> **EXERCISE**
List the username of every commenter in the CSS comment thread below whose comment names a specific web browser.

Eric_WVGG · a month ago
Mine is text-box: trim. Twenty years of trying to explain to graphic designers why it’s next to impossible possible to get the top of a capital letter to a box, I feel free like a bird.
k33n · a month ago
Once Firefox supports it, we will be golden.
nilslindemann · a month ago
My favorite is @layer
namuol · a month ago
Don’t forget @layer!
silverwind · a month ago
I like 2-4 but I despise nested selectors. They make selectors ungreppable.
pphysch · a month ago
Why/how do you grep selectors? Seems overly optimistic to be able to guess the particular rule pattern that is applying a style. Browser tools are much more reliable.
cwillu · a month ago
Stop pinning things to the edges of the screen and window. Some sites have literally over 50% of the viewable area taken up by irrelevant static elements. Let the content scroll, like god intended.
moho · a month ago
In case the author happens to read these - final statement in native CSS nesting is no longer true.

"The only small difference from Sass: for element selectors you need the & prefix. In Sass you could write a { color: red } inside a parent, but native CSS requires & a { color: red }."

It was true for a bit, but fixed within 2-3 releases iirc. You can now freely nav { a { color: red; } }

ffsm8 · a month ago
Bengalilol · a month ago
Me: cool, let's be creative, I love 2026.

Browsers: Yeah, but beware of limited availability, most of those creative examples are in the 40-50% browsers support range.

graypegg · a month ago
In the past this was a major issue that meant useful features were only ever usable after IE/Safari finally supported them half a decade later, but it has seriously gotten better. Sadly as a result of Chromium's overbearing presence, but it's a helpful outcome at least.

https://wpt.fyi/interop-2025

presentation · a month ago
Problem with safari though is that it’s tied to OS updates that many people just defer for insanely long periods of time. So unlike the other browsers, it’s not evergreen, so if you need to support any iOS users or Mac users who don’t use chrome etc, you’re out of luck
thih9 · a month ago
> most of those creative examples are in the 40-50% browsers support range.

Not if you filter the examples. Click "widely available".

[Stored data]
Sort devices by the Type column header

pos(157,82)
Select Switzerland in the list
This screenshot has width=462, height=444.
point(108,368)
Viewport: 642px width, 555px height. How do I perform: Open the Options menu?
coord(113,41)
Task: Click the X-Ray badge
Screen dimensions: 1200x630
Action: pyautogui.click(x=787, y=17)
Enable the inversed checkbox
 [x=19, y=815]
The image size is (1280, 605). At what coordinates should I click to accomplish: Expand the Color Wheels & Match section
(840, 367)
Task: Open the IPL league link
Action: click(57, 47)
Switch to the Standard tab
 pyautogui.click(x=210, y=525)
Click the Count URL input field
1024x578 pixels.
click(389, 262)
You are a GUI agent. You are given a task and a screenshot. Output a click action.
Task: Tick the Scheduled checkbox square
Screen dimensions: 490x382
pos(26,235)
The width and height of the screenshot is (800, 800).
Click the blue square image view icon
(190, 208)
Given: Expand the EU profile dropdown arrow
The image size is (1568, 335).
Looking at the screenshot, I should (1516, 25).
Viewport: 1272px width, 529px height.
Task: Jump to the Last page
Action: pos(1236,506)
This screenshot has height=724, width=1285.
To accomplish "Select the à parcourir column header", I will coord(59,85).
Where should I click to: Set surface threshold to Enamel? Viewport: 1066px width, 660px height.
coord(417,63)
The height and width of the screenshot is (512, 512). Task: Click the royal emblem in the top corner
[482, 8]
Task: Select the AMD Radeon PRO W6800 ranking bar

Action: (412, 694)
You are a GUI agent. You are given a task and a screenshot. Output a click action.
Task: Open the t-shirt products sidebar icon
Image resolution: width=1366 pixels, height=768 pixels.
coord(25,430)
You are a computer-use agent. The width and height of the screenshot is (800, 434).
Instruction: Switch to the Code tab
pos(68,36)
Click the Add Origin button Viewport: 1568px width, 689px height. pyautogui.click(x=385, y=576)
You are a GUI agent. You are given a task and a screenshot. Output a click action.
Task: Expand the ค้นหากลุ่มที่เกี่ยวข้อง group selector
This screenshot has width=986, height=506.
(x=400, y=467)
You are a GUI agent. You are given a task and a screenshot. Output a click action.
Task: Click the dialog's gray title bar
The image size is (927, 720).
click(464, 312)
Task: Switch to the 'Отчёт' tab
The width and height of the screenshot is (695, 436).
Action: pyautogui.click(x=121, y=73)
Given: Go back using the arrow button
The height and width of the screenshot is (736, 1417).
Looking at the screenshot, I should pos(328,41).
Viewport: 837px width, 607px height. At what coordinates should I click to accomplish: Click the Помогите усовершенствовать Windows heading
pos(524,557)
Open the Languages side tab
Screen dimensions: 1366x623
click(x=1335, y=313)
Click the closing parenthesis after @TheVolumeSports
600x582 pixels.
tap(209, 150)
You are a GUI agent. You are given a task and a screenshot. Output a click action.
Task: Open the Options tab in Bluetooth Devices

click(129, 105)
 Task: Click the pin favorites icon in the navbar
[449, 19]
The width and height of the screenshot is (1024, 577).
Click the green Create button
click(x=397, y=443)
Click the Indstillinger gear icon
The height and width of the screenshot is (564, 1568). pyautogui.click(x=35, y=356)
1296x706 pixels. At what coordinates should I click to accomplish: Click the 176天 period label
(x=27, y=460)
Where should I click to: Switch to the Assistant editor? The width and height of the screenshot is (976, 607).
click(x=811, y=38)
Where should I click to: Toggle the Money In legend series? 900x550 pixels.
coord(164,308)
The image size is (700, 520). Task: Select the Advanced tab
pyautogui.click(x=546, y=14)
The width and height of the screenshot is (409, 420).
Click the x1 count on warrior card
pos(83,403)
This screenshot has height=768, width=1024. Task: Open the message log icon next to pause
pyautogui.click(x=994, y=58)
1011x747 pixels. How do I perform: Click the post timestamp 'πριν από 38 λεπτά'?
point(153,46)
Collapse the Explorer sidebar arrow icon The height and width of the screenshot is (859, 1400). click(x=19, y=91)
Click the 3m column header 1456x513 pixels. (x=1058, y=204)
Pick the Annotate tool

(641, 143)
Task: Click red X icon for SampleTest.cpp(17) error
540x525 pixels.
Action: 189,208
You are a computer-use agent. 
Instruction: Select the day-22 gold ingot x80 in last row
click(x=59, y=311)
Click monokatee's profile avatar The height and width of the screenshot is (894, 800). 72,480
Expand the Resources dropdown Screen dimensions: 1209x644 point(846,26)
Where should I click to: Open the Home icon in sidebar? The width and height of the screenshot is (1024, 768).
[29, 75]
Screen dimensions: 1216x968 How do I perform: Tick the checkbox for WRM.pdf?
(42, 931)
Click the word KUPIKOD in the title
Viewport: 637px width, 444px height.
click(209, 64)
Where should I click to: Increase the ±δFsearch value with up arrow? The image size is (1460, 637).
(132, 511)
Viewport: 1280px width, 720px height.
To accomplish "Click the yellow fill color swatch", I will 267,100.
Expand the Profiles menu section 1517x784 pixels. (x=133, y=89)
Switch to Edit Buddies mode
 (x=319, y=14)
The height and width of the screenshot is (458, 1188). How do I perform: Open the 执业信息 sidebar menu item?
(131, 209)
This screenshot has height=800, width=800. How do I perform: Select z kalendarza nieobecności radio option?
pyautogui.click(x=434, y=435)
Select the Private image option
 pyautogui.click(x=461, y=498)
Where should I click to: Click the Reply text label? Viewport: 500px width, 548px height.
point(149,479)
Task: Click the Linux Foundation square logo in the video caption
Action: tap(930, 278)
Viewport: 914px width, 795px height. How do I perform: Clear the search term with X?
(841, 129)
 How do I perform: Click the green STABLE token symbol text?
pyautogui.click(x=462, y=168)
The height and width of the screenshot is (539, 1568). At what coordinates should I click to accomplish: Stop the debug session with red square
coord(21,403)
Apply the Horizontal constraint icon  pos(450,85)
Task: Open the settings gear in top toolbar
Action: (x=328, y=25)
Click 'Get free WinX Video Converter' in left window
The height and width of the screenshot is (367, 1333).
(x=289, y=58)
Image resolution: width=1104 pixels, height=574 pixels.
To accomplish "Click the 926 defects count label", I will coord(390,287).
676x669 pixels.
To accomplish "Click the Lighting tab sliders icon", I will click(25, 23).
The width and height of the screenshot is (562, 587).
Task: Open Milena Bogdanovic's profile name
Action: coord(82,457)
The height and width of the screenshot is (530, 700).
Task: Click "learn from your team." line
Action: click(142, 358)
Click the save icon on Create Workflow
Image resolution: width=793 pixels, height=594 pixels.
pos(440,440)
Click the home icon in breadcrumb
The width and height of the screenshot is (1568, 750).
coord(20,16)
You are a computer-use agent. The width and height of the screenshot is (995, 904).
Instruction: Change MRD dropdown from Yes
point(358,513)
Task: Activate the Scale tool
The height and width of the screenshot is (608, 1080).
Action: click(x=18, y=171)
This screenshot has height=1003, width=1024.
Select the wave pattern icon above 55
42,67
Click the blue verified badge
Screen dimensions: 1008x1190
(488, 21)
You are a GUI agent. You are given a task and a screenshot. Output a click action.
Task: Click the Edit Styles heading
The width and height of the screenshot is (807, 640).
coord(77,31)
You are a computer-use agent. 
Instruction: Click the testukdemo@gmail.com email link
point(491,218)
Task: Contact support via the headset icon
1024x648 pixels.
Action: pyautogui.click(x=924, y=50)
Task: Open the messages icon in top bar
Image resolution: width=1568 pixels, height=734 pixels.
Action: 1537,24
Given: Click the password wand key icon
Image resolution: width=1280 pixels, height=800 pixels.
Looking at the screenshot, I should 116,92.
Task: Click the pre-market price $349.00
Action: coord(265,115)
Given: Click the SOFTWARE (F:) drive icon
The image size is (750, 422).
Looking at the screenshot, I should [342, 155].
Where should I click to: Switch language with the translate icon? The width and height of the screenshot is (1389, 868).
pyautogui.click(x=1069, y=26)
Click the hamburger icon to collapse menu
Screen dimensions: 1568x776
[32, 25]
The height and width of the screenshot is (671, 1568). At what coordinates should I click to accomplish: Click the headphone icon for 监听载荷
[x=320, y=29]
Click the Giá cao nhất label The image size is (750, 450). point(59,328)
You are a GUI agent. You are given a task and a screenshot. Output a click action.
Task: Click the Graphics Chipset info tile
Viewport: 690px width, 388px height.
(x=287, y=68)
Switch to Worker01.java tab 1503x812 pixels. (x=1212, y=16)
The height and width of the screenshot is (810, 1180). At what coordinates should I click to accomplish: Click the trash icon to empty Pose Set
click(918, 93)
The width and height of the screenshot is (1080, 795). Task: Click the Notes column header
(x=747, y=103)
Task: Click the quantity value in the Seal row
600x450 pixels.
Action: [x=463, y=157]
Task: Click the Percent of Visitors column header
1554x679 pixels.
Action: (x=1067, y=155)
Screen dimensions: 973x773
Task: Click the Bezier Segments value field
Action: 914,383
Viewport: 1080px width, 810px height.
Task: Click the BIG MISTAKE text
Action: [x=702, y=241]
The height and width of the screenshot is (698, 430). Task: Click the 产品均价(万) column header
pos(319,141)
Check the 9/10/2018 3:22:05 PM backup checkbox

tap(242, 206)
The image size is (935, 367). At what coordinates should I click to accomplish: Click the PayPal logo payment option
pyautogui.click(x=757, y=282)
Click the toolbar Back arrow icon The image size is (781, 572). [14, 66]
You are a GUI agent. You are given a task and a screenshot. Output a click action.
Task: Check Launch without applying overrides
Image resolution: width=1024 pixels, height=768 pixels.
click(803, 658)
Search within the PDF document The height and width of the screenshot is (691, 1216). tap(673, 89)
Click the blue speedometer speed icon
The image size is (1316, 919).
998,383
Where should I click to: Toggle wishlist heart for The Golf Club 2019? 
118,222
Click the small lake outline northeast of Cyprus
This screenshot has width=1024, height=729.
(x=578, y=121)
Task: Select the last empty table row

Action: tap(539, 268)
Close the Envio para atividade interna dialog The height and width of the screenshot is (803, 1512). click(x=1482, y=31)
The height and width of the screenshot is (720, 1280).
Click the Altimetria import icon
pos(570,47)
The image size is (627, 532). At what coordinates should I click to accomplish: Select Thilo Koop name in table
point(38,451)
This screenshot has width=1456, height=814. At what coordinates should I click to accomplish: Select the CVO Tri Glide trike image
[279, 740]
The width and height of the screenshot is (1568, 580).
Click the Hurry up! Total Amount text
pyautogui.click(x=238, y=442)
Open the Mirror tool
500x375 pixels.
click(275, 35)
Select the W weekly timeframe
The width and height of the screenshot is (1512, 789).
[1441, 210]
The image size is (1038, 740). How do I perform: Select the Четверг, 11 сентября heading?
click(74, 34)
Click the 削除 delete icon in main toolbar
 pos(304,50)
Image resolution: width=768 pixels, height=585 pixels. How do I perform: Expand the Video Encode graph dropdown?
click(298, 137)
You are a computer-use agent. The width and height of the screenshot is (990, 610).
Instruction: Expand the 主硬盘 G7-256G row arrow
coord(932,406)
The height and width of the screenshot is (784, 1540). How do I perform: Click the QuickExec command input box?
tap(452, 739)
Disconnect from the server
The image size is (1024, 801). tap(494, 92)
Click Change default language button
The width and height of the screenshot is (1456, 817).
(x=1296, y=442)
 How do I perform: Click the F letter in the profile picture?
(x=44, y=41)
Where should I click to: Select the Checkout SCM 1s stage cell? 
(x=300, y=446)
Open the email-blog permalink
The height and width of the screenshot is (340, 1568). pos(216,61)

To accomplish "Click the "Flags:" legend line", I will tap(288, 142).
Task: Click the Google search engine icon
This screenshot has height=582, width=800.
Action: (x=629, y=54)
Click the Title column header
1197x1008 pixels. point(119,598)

> **RESPONSE TO THE TASK**
k33n, graypegg, presentation